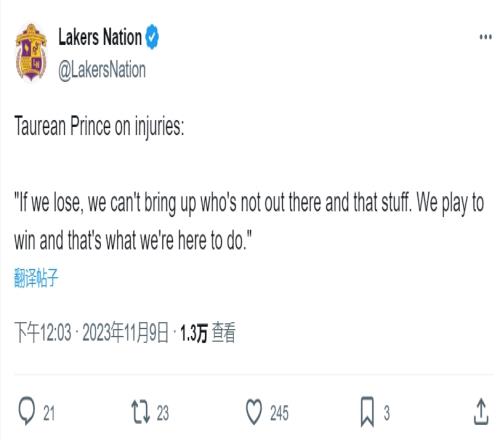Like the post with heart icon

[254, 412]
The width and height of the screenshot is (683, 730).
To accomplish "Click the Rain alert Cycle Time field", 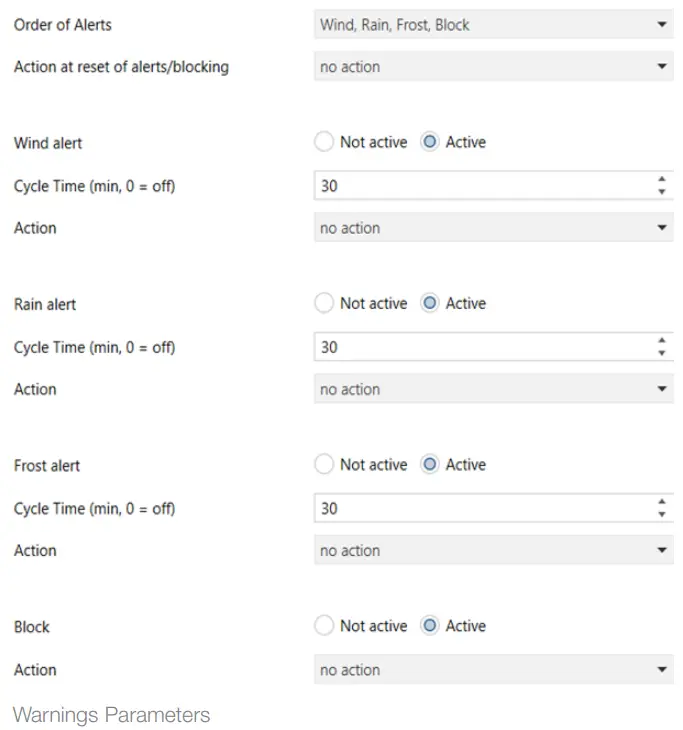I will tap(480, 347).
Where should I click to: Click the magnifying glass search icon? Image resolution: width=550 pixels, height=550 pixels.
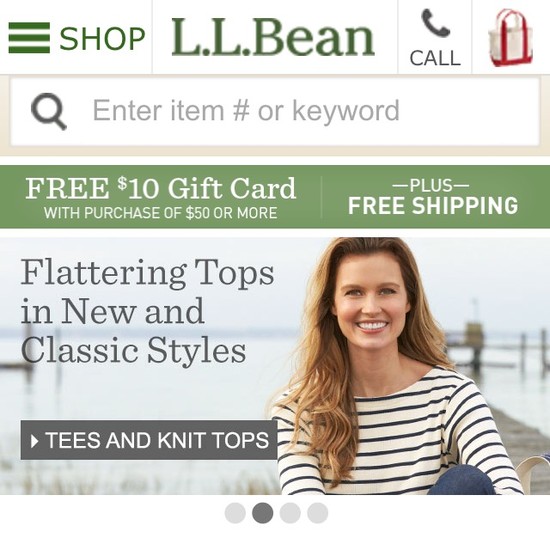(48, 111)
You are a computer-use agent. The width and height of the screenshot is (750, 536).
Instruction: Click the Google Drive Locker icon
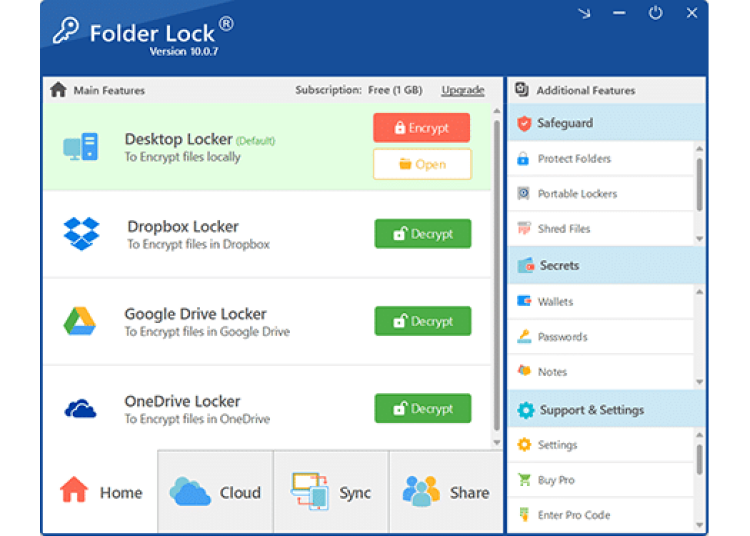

* * * * *

Aim of the exercise
Only exact copies are wanted here. Write out the lines from the one containing "You are a computer-use" through the end of the material and no others, omitting all pictures.

Response
You are a computer-use agent. The width and height of the screenshot is (750, 536).
Instruction: Click the Google Drive Locker icon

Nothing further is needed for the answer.